● **BRIEF**
Rewrite the items from the first line up to and including the line with "coord(228,23)", changing "Viewport" to "Window" and leaving everything else the same.

● **DATASET ROWS**
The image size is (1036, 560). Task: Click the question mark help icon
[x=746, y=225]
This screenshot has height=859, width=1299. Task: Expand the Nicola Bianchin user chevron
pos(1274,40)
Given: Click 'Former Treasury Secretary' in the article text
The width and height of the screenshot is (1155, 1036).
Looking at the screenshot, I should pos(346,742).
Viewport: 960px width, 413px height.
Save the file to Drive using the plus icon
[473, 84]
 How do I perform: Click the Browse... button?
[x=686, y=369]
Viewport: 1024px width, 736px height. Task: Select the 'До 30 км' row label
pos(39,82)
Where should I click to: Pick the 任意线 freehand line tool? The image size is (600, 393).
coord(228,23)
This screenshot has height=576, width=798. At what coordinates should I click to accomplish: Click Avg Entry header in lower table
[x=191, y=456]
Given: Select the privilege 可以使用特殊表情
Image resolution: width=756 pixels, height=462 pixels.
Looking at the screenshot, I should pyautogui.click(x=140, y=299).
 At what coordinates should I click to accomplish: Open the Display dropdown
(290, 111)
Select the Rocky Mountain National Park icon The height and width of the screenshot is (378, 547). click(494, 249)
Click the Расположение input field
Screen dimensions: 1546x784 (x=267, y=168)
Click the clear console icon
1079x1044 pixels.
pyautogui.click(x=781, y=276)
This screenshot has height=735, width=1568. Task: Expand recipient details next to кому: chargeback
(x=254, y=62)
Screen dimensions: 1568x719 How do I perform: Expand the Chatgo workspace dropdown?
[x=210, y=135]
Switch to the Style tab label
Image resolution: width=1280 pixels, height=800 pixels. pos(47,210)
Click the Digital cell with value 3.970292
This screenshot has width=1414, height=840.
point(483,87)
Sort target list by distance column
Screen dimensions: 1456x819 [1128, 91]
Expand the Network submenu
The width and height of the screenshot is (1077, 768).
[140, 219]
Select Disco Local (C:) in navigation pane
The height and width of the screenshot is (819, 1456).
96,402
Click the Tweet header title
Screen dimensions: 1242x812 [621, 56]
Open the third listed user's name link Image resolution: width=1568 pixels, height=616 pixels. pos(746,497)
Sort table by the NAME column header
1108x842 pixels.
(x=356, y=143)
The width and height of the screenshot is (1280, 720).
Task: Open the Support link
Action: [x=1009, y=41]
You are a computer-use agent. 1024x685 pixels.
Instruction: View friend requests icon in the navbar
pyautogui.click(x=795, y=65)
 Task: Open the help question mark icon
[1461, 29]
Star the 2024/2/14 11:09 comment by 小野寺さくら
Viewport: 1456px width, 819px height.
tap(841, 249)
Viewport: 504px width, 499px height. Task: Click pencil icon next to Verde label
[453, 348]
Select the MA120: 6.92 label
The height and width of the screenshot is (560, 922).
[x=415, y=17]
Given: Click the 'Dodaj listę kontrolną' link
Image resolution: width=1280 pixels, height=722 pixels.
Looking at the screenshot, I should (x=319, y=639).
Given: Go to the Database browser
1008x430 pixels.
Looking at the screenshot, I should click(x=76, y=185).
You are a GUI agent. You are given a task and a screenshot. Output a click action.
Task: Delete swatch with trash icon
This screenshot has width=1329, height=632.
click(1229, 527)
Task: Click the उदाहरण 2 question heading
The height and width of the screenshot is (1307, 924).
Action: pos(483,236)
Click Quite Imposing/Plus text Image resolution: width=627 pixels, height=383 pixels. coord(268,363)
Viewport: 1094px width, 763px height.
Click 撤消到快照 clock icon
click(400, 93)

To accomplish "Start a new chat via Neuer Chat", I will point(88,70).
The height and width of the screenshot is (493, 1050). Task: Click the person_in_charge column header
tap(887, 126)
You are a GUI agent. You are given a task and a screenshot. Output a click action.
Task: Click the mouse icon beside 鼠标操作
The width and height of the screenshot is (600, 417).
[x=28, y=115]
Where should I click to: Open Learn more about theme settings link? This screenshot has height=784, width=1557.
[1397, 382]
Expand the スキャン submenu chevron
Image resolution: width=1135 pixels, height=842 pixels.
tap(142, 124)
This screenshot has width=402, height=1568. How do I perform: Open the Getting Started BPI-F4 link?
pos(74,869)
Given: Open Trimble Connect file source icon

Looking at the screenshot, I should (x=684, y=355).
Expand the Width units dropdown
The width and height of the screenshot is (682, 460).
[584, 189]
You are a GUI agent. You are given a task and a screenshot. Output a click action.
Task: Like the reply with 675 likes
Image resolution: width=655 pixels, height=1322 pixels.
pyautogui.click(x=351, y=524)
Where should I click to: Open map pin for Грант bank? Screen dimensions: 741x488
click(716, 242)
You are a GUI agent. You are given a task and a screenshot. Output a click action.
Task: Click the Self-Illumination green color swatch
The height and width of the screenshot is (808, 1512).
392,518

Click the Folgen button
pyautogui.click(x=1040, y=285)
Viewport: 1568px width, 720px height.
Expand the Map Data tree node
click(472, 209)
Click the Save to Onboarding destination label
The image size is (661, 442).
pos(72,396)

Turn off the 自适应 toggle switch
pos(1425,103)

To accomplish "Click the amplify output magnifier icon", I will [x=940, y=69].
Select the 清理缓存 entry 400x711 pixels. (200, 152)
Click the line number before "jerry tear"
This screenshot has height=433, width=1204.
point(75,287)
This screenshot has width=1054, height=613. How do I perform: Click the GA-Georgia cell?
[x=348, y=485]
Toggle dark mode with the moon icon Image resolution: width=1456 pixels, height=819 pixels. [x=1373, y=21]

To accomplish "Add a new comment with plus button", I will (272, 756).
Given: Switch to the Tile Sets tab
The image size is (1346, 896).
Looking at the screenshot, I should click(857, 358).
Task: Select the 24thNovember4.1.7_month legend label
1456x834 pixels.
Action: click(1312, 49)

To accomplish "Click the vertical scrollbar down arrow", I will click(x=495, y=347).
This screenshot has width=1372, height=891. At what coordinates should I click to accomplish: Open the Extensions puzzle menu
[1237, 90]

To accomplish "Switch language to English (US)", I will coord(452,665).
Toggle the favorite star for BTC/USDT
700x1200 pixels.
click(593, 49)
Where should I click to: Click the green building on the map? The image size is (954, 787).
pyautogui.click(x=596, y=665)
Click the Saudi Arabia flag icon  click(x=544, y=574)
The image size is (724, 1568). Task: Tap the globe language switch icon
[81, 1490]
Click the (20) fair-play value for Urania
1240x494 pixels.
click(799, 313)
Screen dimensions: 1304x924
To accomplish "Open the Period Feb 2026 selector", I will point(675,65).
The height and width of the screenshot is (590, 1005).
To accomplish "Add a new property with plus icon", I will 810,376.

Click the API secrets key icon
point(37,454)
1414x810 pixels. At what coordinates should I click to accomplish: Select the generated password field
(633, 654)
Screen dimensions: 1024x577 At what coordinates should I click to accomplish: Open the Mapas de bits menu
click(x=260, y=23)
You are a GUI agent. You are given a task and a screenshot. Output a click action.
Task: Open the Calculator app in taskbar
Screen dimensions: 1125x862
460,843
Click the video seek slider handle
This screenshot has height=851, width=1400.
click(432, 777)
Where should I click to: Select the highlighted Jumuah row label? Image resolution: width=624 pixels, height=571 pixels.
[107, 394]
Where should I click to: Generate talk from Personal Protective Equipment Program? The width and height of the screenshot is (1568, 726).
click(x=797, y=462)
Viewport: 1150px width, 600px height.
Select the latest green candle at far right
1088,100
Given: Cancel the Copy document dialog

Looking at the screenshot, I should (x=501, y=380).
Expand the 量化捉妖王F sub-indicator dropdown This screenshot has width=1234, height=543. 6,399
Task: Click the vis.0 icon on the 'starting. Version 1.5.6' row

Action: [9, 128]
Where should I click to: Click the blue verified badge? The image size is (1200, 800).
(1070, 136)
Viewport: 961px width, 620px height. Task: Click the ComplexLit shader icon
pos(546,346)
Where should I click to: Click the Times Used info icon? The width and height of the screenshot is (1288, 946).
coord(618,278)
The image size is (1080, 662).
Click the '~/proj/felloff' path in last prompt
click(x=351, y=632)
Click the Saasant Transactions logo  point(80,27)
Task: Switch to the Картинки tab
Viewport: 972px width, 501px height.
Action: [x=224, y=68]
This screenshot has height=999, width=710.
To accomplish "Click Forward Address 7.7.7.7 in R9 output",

● **CORRECT RESPONSE**
The image size is (1036, 560). Task: Click the question mark help icon
[x=746, y=225]
This screenshot has height=859, width=1299. Task: Expand the Nicola Bianchin user chevron
pos(1274,40)
Given: Click 'Former Treasury Secretary' in the article text
The width and height of the screenshot is (1155, 1036).
Looking at the screenshot, I should pos(346,742).
Window: 960px width, 413px height.
Save the file to Drive using the plus icon
[473, 84]
 How do I perform: Click the Browse... button?
[x=686, y=369]
Window: 1024px width, 736px height. Task: Select the 'До 30 км' row label
pos(39,82)
Where should I click to: Pick the 任意线 freehand line tool? The image size is (600, 393).
coord(228,23)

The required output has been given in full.